Pointing data for screenshots:
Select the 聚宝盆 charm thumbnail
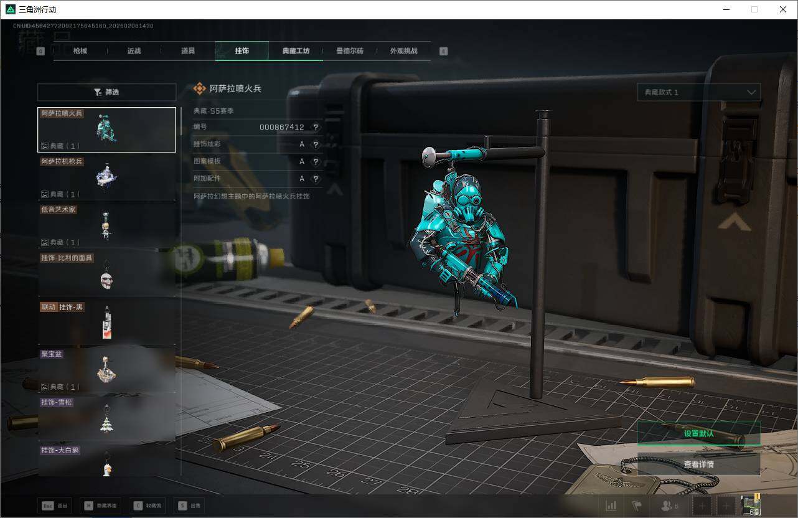Image resolution: width=798 pixels, height=518 pixels. coord(106,370)
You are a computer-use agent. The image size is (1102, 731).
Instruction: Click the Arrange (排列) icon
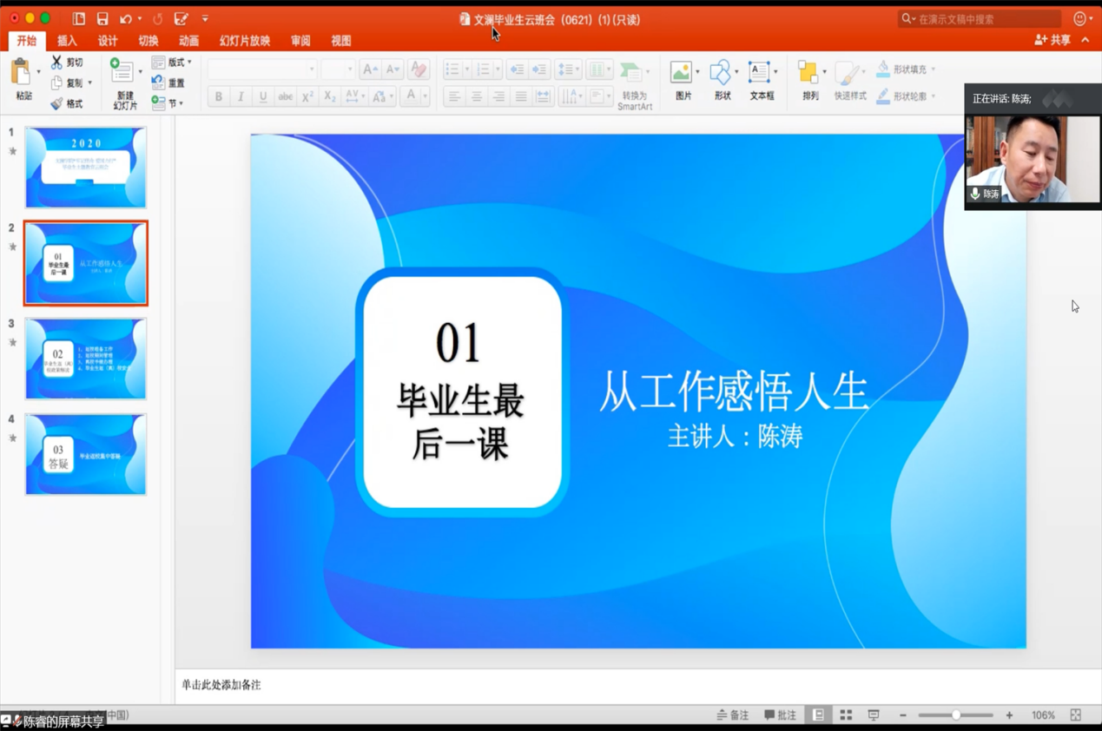click(808, 73)
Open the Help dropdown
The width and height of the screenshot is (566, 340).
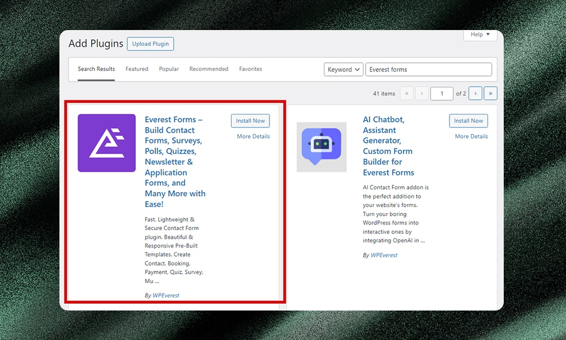[x=480, y=35]
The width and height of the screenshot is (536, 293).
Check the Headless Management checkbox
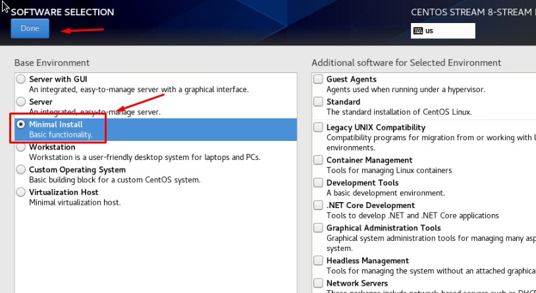(x=319, y=261)
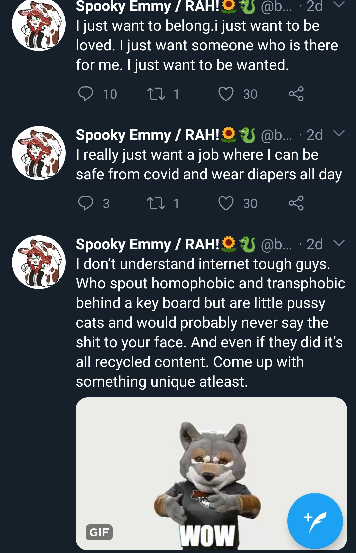356x553 pixels.
Task: Open the internet tough guys tweet text
Action: pyautogui.click(x=211, y=322)
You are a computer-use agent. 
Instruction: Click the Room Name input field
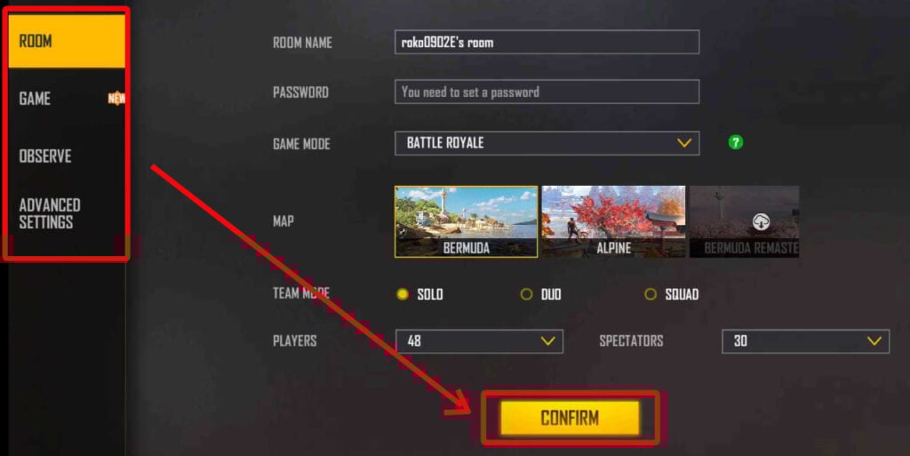coord(547,43)
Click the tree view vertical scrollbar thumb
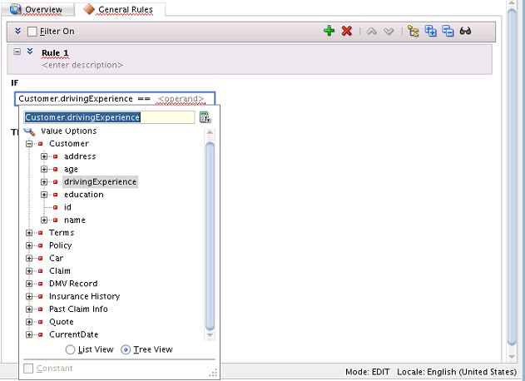 click(210, 236)
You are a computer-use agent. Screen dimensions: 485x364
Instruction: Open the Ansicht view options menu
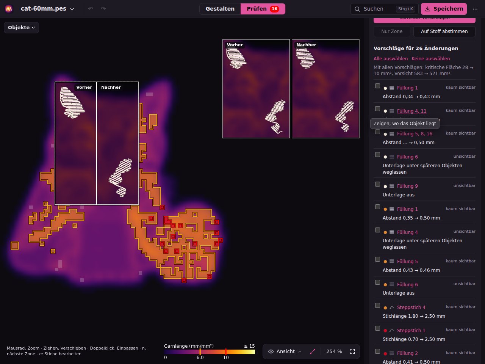(x=285, y=351)
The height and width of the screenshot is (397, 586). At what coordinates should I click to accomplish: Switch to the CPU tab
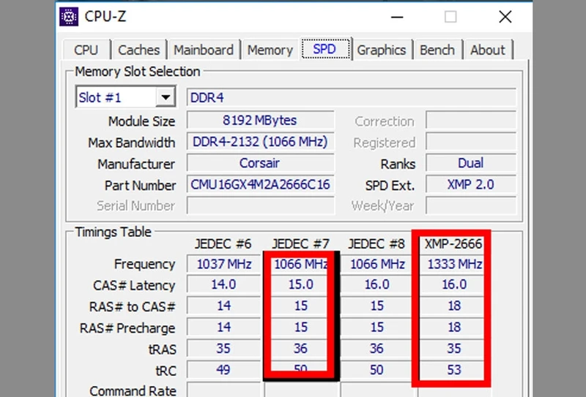[86, 50]
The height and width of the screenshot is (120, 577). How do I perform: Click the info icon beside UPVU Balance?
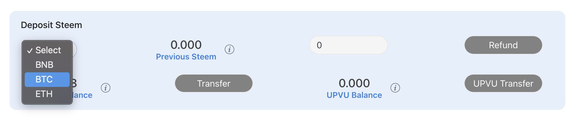[395, 88]
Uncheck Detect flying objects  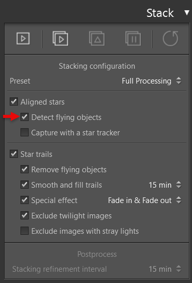(x=25, y=117)
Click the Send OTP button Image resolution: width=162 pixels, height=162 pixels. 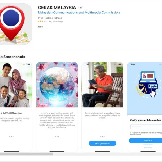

WHAT YOU ARE ASKED TO DO
Turn the items, from the start through the line containing "click(210, 236)", into a numbered list without blank lines. Leave the pictures out.

PROBLEM SOLUTION
1. Select the 聚宝盆 charm thumbnail
2. Image resolution: width=798 pixels, height=518 pixels. coord(106,370)
3. You are a computer-use agent. The image size is (1102, 731).
4. Instruction: Click the Arrange (排列) icon
5. click(808, 73)
6. Open the Help dropdown
7. The width and height of the screenshot is (566, 340).
8. [x=480, y=35]
9. The width and height of the screenshot is (536, 293).
10. Check the Headless Management checkbox
11. (x=319, y=261)
12. 356x553 pixels.
13. Task: Open the internet tough guys tweet text
14. Action: pyautogui.click(x=211, y=322)
15. You are a computer-use agent. 
16. Instruction: Click the Room Name input field
17. coord(547,43)
18. Click the tree view vertical scrollbar thumb
19.  click(210, 236)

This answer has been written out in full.